____ SOURCE MATERIAL
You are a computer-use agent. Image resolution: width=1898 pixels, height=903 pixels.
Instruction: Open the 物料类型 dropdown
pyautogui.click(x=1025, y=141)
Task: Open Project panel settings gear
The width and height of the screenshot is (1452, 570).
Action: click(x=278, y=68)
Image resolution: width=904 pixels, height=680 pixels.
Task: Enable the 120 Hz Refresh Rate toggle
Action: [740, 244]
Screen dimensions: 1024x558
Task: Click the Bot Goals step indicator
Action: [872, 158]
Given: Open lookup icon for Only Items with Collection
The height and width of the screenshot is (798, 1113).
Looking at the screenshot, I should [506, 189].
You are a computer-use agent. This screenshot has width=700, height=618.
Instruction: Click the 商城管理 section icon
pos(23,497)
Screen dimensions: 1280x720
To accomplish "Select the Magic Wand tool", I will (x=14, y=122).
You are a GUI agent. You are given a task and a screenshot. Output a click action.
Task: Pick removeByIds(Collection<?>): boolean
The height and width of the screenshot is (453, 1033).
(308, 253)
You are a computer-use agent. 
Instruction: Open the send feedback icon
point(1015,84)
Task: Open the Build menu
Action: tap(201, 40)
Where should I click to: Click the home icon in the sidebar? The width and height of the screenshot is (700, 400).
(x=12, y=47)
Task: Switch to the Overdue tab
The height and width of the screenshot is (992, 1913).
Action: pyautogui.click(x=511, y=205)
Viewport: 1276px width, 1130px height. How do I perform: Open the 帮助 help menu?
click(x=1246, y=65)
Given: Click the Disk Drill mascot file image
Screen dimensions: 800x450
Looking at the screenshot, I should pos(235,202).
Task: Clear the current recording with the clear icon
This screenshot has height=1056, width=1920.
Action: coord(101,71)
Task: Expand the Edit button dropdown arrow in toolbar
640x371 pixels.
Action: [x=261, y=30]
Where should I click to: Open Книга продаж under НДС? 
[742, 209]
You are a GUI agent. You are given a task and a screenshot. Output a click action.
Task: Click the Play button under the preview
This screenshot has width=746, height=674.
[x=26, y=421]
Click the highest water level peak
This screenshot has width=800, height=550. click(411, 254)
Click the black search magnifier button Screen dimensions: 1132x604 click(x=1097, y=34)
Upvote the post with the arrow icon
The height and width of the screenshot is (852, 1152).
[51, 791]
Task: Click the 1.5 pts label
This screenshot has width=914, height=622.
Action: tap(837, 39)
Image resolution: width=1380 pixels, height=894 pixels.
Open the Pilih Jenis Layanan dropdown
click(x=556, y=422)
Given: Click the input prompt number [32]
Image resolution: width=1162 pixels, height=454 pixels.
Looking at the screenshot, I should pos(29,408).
________
▸ **WHAT YOU HAVE TO DO**
Please write out, exactly as they appear, only the lines from the one holding "This screenshot has width=746, height=674." through the end of the data.

▸ **SOLUTION**
This screenshot has width=746, height=674.
[x=26, y=421]
Click the highest water level peak
This screenshot has width=800, height=550. click(411, 254)
Click the black search magnifier button Screen dimensions: 1132x604 click(x=1097, y=34)
Upvote the post with the arrow icon
The height and width of the screenshot is (852, 1152).
[51, 791]
Task: Click the 1.5 pts label
This screenshot has width=914, height=622.
Action: tap(837, 39)
Image resolution: width=1380 pixels, height=894 pixels.
Open the Pilih Jenis Layanan dropdown
click(x=556, y=422)
Given: Click the input prompt number [32]
Image resolution: width=1162 pixels, height=454 pixels.
Looking at the screenshot, I should pos(29,408).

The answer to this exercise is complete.